Born in Cluj-Napoca, she graduated from the Harvard Kennedy School, specialising in management in public administration. Between 2015 and 2019, she held various positions within the Romanian government, including that of secretary of state in the General Secretariat of the government.
Bruynseels ran in the 2019 presidential election for the Humanist Party, obtaining 2.7% of the vote. In 2023, she joined the Alliance for the Union of Romanians for which she was elected in the 2024 parliamentary election. As a deputy, she is secretary of the Defence Committee and serves on the Budget Committee.

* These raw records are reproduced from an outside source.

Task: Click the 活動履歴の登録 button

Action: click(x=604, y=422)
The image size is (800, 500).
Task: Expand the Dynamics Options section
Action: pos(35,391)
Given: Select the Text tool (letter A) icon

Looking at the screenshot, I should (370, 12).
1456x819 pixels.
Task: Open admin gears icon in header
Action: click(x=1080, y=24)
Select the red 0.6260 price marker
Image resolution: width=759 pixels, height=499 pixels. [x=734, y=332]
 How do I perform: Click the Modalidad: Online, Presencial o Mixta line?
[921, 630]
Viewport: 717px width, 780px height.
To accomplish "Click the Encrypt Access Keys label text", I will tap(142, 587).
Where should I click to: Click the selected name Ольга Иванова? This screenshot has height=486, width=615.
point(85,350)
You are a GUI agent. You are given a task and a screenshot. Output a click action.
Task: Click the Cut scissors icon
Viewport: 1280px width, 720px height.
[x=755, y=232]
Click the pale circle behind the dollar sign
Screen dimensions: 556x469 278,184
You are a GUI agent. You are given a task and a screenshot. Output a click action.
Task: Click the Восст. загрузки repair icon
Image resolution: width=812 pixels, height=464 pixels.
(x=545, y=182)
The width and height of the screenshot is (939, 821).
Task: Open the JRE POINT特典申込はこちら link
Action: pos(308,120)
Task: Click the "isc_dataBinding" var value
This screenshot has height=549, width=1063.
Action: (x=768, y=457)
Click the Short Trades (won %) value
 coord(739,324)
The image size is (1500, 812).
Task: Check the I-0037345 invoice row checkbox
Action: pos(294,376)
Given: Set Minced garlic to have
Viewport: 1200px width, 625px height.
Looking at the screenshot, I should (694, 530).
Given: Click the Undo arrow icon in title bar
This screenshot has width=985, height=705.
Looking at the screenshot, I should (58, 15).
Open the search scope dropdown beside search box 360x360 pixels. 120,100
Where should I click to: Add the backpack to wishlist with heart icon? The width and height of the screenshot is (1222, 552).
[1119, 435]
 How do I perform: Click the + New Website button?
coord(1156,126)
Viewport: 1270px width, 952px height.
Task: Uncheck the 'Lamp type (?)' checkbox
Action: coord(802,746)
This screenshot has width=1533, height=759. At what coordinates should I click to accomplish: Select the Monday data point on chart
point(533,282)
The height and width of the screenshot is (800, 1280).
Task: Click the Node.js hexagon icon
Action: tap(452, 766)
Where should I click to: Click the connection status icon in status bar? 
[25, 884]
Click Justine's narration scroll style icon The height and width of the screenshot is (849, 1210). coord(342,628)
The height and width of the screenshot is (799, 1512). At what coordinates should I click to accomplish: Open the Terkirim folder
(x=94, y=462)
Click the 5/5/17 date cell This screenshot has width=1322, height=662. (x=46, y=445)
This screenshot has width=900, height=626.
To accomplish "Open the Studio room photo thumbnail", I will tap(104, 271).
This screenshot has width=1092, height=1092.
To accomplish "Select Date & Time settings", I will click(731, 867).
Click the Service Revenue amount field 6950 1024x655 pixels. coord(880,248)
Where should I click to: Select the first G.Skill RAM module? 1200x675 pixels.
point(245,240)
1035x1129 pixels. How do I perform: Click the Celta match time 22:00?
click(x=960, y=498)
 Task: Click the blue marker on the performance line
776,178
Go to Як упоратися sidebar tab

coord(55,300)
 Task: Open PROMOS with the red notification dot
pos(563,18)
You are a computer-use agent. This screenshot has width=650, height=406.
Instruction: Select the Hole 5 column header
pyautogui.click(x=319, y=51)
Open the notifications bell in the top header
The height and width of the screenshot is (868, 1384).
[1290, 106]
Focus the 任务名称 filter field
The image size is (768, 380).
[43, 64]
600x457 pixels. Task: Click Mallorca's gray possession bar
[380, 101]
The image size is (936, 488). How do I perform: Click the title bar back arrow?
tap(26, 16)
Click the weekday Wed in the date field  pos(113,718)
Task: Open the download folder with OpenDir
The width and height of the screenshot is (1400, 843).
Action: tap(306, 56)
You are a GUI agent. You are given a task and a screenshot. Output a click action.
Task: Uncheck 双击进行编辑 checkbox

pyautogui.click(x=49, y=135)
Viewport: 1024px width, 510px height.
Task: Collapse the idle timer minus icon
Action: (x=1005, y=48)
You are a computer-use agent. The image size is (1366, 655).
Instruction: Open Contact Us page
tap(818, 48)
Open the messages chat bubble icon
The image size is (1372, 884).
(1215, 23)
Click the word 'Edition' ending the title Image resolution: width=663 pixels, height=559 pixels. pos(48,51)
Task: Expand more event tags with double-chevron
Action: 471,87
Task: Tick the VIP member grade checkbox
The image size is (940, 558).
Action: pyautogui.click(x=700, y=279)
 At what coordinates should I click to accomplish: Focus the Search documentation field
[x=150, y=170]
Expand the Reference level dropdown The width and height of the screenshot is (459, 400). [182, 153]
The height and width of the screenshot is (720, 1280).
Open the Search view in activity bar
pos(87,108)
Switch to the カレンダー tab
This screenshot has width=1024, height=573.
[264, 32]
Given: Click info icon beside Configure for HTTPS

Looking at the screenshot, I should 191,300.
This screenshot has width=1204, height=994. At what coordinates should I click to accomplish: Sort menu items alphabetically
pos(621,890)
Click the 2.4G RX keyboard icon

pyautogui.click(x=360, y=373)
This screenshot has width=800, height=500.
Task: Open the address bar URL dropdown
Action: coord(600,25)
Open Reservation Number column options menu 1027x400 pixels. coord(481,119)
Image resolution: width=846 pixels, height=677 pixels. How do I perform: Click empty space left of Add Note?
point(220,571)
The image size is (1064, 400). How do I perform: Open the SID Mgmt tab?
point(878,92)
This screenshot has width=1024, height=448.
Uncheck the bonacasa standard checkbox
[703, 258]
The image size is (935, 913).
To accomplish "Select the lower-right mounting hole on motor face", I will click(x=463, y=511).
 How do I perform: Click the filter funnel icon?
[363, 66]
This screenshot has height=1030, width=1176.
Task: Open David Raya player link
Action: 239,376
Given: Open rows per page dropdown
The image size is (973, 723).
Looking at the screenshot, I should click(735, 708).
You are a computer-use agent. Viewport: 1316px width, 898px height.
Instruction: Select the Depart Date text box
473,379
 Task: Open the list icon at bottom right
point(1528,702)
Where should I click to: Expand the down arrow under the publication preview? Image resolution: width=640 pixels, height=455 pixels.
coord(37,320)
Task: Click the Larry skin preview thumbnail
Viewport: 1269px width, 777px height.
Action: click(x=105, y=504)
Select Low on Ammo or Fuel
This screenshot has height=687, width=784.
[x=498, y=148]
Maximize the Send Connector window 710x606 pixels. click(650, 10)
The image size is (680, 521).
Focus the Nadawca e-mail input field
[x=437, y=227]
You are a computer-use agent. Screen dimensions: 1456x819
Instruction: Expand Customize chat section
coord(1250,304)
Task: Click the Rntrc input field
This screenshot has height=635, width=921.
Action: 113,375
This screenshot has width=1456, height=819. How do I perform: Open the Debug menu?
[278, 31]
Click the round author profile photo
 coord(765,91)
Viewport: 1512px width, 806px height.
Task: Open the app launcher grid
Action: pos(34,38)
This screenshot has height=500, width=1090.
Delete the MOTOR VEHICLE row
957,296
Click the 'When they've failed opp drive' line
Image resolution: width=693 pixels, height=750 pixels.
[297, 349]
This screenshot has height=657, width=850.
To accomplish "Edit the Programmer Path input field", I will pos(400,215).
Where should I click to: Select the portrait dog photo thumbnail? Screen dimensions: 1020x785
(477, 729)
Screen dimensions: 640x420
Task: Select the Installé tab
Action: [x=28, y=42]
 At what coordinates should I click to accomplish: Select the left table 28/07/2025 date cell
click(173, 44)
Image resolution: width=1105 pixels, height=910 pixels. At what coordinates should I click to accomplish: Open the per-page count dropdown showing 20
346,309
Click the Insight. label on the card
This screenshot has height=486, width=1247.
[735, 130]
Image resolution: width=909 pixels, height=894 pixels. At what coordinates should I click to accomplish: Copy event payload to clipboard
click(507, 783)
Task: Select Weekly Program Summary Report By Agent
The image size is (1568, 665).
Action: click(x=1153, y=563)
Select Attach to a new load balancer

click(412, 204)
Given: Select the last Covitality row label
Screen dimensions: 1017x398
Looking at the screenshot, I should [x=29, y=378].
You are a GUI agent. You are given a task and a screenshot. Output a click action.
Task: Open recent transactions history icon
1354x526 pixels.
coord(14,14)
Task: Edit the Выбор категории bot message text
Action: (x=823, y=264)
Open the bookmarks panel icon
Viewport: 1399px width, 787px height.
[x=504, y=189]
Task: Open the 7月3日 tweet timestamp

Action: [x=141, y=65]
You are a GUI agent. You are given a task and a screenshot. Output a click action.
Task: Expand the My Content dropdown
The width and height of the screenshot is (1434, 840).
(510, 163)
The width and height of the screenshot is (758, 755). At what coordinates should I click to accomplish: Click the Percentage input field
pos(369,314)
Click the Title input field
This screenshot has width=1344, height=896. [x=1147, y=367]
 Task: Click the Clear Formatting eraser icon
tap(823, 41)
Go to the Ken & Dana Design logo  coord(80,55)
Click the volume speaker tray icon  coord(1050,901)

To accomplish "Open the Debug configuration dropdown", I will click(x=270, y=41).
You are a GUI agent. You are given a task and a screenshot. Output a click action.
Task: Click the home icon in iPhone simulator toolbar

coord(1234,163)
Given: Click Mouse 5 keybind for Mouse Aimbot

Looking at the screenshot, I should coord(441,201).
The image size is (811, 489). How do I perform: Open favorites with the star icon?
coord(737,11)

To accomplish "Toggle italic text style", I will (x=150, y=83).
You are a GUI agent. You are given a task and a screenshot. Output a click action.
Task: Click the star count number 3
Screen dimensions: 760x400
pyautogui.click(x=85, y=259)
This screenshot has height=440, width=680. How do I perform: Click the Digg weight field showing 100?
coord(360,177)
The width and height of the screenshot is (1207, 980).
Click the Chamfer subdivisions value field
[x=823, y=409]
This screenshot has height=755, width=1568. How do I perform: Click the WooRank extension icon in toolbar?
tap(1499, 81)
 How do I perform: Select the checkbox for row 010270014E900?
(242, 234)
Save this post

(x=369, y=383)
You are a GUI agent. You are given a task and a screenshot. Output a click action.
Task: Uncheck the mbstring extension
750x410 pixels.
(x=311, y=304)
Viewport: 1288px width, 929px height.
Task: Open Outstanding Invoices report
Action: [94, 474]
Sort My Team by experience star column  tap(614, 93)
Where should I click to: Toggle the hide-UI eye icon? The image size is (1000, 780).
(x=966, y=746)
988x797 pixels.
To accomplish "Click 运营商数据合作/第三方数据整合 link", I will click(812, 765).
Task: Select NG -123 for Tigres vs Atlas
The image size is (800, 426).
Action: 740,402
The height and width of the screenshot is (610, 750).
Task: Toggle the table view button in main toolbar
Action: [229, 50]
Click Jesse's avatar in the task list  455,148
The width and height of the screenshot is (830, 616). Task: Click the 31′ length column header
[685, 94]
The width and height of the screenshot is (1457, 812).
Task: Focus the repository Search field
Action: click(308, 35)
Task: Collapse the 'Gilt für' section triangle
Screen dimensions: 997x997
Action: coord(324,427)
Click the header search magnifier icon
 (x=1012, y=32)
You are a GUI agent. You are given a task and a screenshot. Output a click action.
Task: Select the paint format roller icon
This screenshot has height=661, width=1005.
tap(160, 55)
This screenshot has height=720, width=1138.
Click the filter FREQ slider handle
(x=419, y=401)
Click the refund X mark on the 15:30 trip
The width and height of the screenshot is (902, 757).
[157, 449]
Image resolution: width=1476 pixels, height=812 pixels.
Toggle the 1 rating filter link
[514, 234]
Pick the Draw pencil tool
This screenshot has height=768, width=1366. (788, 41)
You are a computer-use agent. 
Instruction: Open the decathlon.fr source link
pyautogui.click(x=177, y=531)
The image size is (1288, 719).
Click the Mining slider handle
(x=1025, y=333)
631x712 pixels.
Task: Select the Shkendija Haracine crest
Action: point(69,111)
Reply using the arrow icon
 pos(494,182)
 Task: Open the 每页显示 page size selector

Ramona-Ioana Bruynseels was born on 14 February 1980 in Cluj-Napoca, the capital of Cluj County, in the Socialist Republic of Romania. [1] She has roots in Hida, Sălaj County, where her mother is from. [2] During her 2019 presidential campaign, Bruynseels stated about her upbringing: [1]
I am Romanian, born in Cluj to Romanian parents, to peasant grandparents from Sălaj County, a person who grew up in Romania, grew up in hardships when I was a child, and I think I understand and I still remember those hardships, and that means something because you can understand what is happening now to a large part of the Romanian people
— Ramona-Ioana Bruynseels, October 2019
Bruynseels studied at the Faculty of Law of the Dimitrie Cantemir Christian University in Cluj-Napoca, [3] after which she completed a postgraduate study programme at Carol I National Defence University in Bucharest. [4] Before moving to the United States, she lived in Johannesburg, South Africa, volunteering for a Save the Children initiative for aid to abandoned and HIV-infected children. [3] [5] After her stay South Africa, Bruynseels moved to the United States in 2014 to study for a Master of Public Administration (MPA) degree at the Harvard Kennedy School, Harvard University, graduating the following year. During her studies, she was awarded the Raymond Vernon and Lucius Littauer Special Awards [4] [6] and briefly met then-U.S. vice president Joe Biden. [7]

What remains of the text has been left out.